_Actions to take_
1. Copy out, word for word, everything in the Vinnie Vincent article from "Until just a" down to "still among us.".
2. Return each line of the records that contains the word "волокно".

Until just a few weeks ago, Vinnie Vincent was the kind of guy you were likelier to get a phone call about than a phone call from. An outrageously talented guitarist and songwriter best known for his 1980s work with KISS and his own Vinnie Vincent Invasion, Vincent had spent the last two decades a virtual recluse, with only the occasional spate of bad publicity – including a 2011 domestic-assault charge -- to confirm that he was still among us.
So it’s both surreal and a profound relief to hear his voice on the other end of the line, sounding focused and enthusiastic as he prepares for an appearance at Spooky Empire (April 6-8 at Wyndham Orlando Resort; spookyempire.com). It’ll be only his second step in a surprise comeback that began with a well received, out-of-nowhere booking at the January 2018 Atlanta KISS Expo.
“I was moved. Because I didn’t think anyone would show up,” he laughs. “I said, ‘There might not be anybody there,’ you know. But I was moved, because I couldn’t believe how many people were there.”

_Data shown_
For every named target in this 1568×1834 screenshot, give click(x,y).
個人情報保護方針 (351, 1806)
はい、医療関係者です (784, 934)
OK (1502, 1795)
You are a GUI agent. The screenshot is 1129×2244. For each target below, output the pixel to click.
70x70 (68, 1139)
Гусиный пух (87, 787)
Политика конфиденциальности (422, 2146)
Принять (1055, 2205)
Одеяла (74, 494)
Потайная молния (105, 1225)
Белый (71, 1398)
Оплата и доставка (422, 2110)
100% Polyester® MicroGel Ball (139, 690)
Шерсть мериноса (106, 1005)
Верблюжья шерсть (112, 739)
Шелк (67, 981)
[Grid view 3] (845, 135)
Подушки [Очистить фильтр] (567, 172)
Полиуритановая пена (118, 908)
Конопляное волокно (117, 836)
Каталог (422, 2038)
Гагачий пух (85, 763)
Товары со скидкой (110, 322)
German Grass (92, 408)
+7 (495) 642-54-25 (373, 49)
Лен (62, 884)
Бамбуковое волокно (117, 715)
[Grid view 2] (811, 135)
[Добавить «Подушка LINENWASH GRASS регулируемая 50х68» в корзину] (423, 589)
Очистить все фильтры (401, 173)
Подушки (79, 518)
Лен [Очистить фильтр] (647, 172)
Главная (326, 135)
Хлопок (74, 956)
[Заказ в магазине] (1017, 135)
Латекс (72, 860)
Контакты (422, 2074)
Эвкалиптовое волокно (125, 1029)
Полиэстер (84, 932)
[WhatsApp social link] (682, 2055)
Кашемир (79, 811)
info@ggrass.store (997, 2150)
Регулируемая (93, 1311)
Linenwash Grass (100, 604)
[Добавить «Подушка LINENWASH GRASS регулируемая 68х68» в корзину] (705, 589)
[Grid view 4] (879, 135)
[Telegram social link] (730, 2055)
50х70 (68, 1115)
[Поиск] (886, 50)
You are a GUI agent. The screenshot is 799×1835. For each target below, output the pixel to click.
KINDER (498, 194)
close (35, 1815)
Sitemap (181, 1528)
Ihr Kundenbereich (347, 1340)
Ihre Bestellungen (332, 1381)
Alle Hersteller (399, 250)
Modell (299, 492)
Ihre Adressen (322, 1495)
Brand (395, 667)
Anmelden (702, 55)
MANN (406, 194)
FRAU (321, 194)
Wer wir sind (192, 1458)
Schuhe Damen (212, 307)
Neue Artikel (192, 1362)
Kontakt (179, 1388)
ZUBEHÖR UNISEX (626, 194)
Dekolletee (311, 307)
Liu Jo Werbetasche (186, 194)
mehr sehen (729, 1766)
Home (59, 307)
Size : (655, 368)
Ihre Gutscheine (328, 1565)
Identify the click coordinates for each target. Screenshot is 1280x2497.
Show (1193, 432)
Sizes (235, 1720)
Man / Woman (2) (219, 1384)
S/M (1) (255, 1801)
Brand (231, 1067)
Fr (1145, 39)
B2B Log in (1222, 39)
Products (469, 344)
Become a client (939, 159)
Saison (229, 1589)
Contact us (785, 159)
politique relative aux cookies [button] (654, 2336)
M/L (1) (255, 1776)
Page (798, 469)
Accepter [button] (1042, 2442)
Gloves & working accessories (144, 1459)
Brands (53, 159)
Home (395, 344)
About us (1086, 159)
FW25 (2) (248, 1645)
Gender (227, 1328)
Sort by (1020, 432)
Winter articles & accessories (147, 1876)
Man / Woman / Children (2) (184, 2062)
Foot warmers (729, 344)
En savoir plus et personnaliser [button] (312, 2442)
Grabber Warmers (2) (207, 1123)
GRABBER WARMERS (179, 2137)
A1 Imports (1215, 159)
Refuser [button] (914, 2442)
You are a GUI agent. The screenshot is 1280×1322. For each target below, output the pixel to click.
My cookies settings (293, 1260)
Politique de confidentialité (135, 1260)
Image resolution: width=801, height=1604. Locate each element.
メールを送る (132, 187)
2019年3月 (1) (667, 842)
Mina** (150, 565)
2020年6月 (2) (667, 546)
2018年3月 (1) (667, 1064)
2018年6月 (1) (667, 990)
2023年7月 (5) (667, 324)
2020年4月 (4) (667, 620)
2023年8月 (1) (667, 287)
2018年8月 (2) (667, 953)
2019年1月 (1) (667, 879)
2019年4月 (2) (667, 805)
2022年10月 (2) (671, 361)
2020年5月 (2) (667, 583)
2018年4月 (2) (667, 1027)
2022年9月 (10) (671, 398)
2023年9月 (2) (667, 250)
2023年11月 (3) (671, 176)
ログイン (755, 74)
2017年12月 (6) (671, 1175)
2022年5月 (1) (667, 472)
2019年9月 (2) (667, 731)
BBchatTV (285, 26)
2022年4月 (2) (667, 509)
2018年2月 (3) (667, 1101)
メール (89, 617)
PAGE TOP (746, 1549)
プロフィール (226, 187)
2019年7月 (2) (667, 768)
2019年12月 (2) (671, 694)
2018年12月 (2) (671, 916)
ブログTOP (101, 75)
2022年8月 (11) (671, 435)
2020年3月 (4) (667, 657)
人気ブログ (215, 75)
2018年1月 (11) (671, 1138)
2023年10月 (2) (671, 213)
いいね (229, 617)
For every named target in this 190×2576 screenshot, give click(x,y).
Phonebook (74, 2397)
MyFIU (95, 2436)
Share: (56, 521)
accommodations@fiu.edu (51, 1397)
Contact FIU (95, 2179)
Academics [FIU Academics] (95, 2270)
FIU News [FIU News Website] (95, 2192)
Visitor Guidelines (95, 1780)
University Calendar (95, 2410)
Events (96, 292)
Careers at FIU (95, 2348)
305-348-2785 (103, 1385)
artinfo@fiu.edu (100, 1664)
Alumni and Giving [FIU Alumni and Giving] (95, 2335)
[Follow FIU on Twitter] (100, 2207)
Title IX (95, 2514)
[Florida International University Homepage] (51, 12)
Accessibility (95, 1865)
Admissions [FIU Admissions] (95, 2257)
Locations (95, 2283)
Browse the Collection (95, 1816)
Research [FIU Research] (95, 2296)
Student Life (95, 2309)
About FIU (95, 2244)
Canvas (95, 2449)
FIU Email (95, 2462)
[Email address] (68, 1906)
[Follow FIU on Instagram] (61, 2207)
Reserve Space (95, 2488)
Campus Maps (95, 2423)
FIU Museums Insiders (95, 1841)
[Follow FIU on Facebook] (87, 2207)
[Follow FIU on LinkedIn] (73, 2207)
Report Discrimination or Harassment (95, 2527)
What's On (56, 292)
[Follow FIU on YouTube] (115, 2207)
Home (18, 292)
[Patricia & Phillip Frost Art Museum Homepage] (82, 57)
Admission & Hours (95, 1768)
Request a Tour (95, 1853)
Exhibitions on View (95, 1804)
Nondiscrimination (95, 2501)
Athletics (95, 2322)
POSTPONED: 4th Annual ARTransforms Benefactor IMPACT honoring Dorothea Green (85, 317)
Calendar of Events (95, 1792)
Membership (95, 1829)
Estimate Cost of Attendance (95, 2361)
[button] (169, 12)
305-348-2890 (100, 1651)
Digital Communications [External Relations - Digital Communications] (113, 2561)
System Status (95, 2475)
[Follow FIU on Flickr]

_Outputs_
1.
Until just a few weeks ago, Vinnie Vincent was the kind of guy you were likelier to get a phone call about than a phone call from. An outrageously talented guitarist and songwriter best known for his 1980s work with KISS and his own Vinnie Vincent Invasion, Vincent had spent the last two decades a virtual recluse, with only the occasional spate of bad publicity – including a 2011 domestic-assault charge -- to confirm that he was still among us.

2.
Конопляное волокно (117, 836)
Бамбуковое волокно (117, 715)
Эвкалиптовое волокно (125, 1029)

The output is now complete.